Lowe wins £15m HSBC UK task

HSBC has appointed Lowe Lintas to handle its £15m UK creative account, in place of incumbent St Luke’s, following a head-on pitch last month.

Lowe Lintas picked up HSBC’s £150m global account in 1999 and the bank has been considering ways to consolidate its UK ad spend.

New PHD retains the media buying business for HSBC in the UK.

HSBC general manager of marketing Ian Ogilvie says: “We’ve had an excellent relationship with St Luke’s over the years and it has provided us with some great advertising.

“The HSBC Group is establishing a single global brand and we need an agency with a similar perspective.”

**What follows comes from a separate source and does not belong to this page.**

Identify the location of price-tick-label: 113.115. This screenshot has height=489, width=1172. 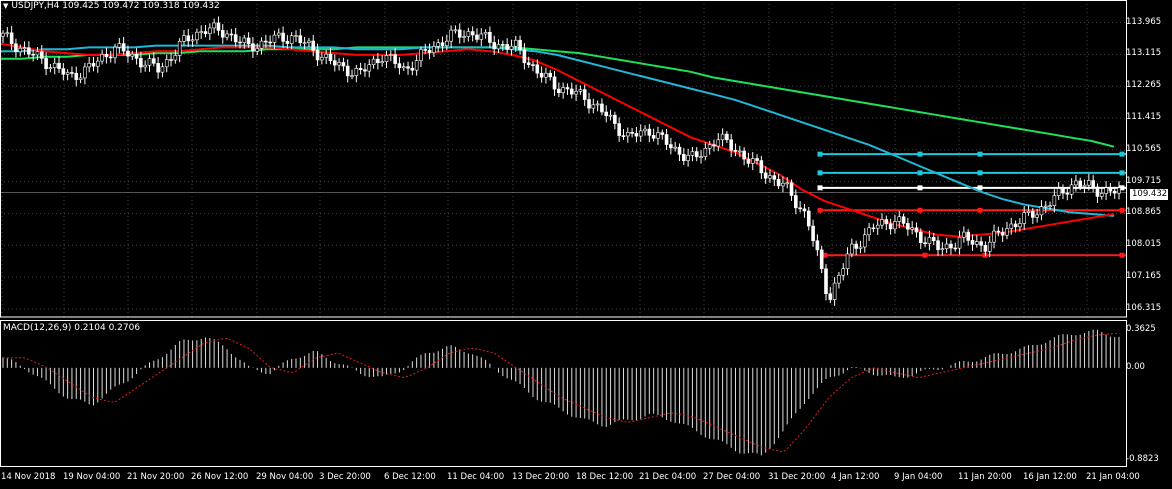
(1144, 54).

When Lowe Lintas won the global account it was given the task of rebranding 18 companies in 79 countries. St Luke’s won the work to rebrand the Midland Bank as HSBC in the UK in 1998, replacing the old griffin with HSBC’s red and white hexagonal symbol.

HSBC is a wholly-owned subsidiary of the Anglo-Chinese HSBC Holdings Group, which acquired HSBC, then the Midland Bank, in 1992. HSBC has 5,000 offices around the world, with 1,700 in the UK.

In February last year the company reached an out-of-court settlement with the smaller HFC Bank over claims that HFC customers were confused by the similar names.